* _Text provided_:

....

No that is my point I have/had the CC protective warranty and I called two days ago on my HR10-250 and without me even asking they are refunding me the entire $999 and not a prorated amount. They are also refunding me the remainding amount of my warranty which still had a year left on it so this is why it seems odd that they are telling rollo27 only $499.


----------



## Rollo27 (Jun 21, 2006)

I purchased the CC warranty with the unit because of the problems cited on this forum. I bought early for the $999 price. Was not real happy when all the deals came from DTV very soon after purchase and prices dropped sooner than I expected. Read about existing owners getting rebates of hundreds. I tried and got nothing. Then there were more deals floating around from time to time, but I couldn't score one. I agreed to pay the price I had, so I really couldn't complain. I moved on.

HDMI has been out for a while and I lose the picture during some fast action scenes. I called CC warranty for replacement of the unit. After holding a few minutes I was informed the unit could not be replaced and I would be refunded $499. I'm supposed to take that and purchase a new unit, not one that I would own, but one DTV would own. So I would be out eight or nine hundred bucks for something I don't own.

....

* _Exercises_:
**A)** Summarize the warranty forum thread in two sentences.
**B)** Answer these questions about the warranty forum thread:
(i) How much time was left on the first poster's warranty?
(ii) What price did Rollo27 pay by buying early?
(iii) During what kind of scenes does Rollo27 lose the picture?
**C)** Retype the warranty forum thread from "No that is my" up to and including "(Jun 21, 2006)".
The data that follows comes from a separate source.

....

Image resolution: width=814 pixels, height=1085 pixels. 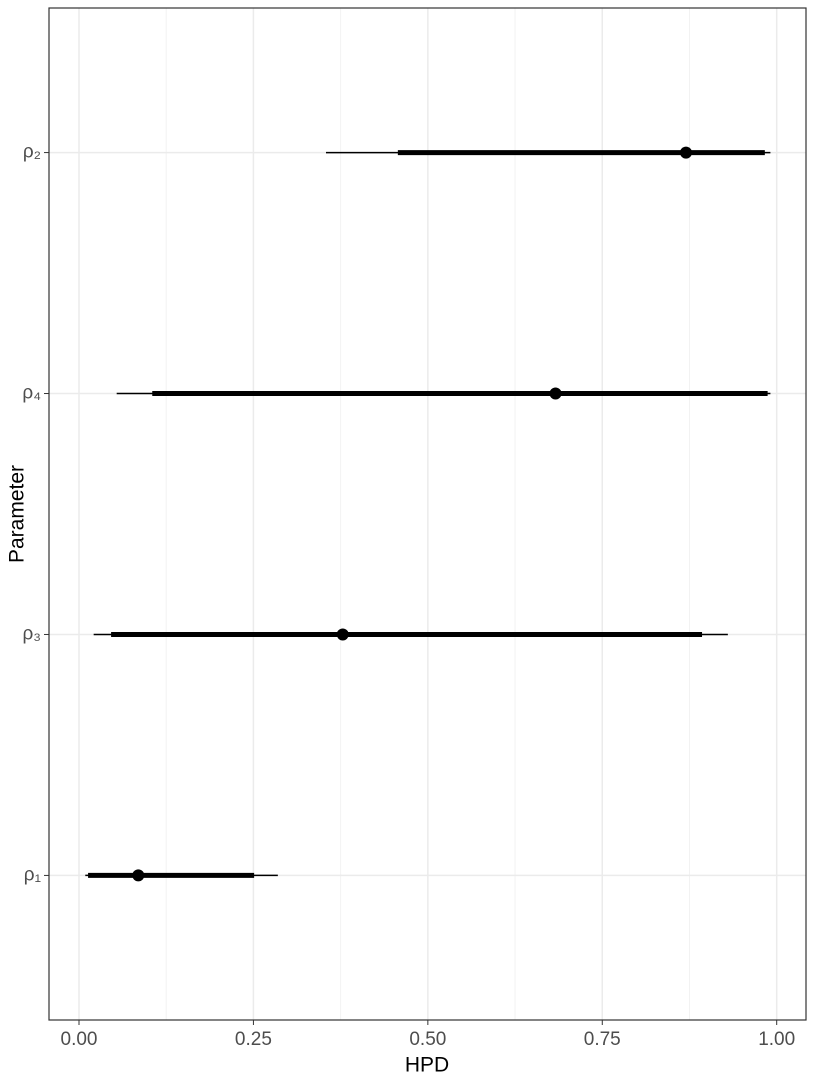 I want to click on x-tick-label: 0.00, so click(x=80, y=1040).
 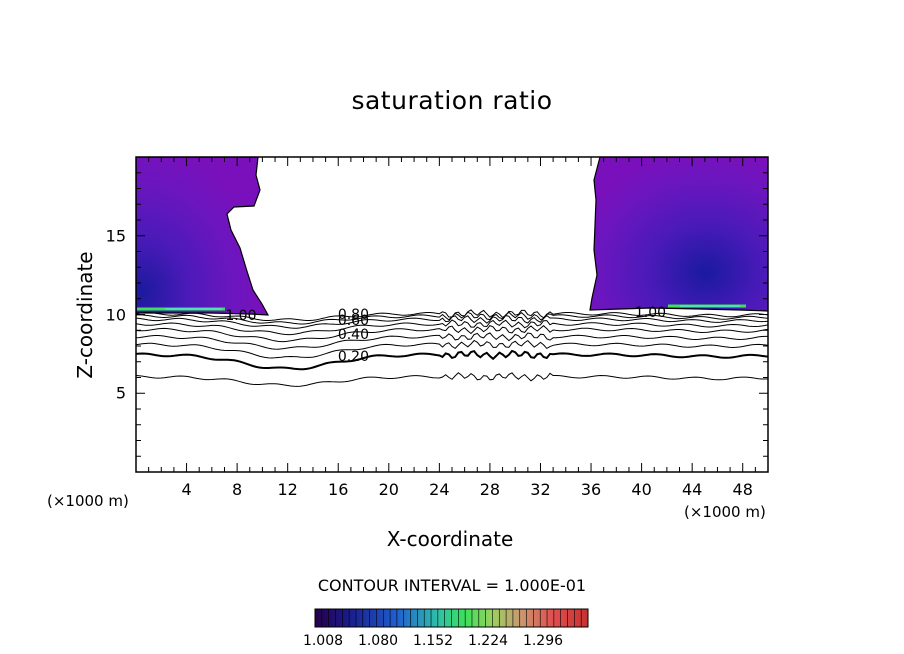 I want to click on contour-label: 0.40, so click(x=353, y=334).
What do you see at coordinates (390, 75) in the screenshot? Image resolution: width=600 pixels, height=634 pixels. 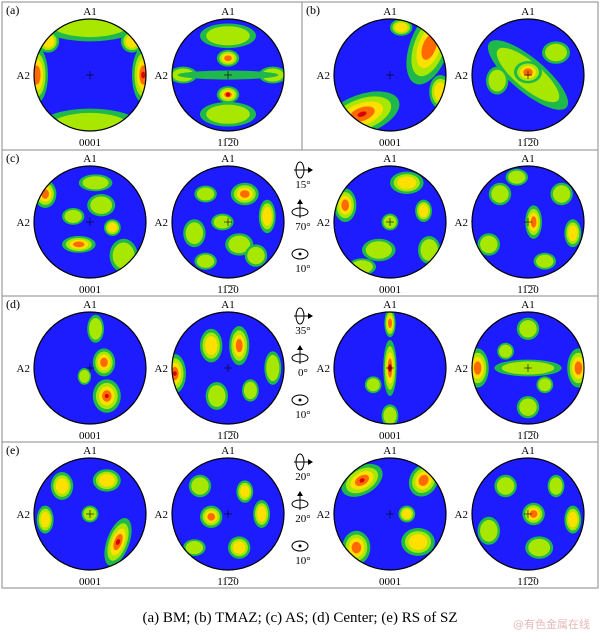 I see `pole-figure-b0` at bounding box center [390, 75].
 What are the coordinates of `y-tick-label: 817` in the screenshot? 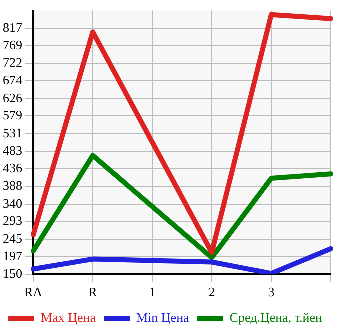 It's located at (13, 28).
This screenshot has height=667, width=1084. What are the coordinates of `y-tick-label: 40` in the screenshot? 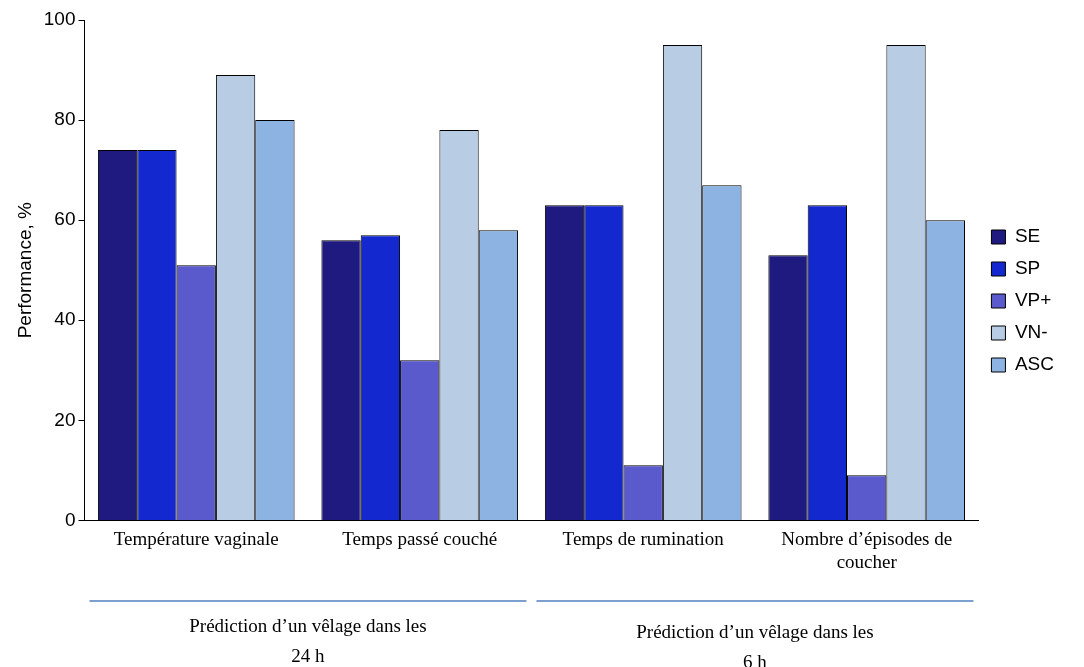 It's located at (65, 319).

....

* _Answers to the exercises_:
**A)** One poster says that a call about an HR10-250 covered by the CC protective warranty brought a refund of the entire $999 rather than a prorated amount, plus a refund of the warranty's remaining year, which makes the $499 offered to Rollo27 seem odd. Rollo27, who bought the unit early at $999 along with the CC warranty, reports that HDMI has been out and the picture drops during some fast action scenes, and was told the unit could not be replaced and only $499 would be refunded toward a new unit DTV would own.

**B)**
(i) A year.
(ii) $999.
(iii) Some fast action scenes.

**C)**
No that is my point I have/had the CC protective warranty and I called two days ago on my HR10-250 and without me even asking they are refunding me the entire $999 and not a prorated amount. They are also refunding me the remainding amount of my warranty which still had a year left on it so this is why it seems odd that they are telling rollo27 only $499.


----------



## Rollo27 (Jun 21, 2006)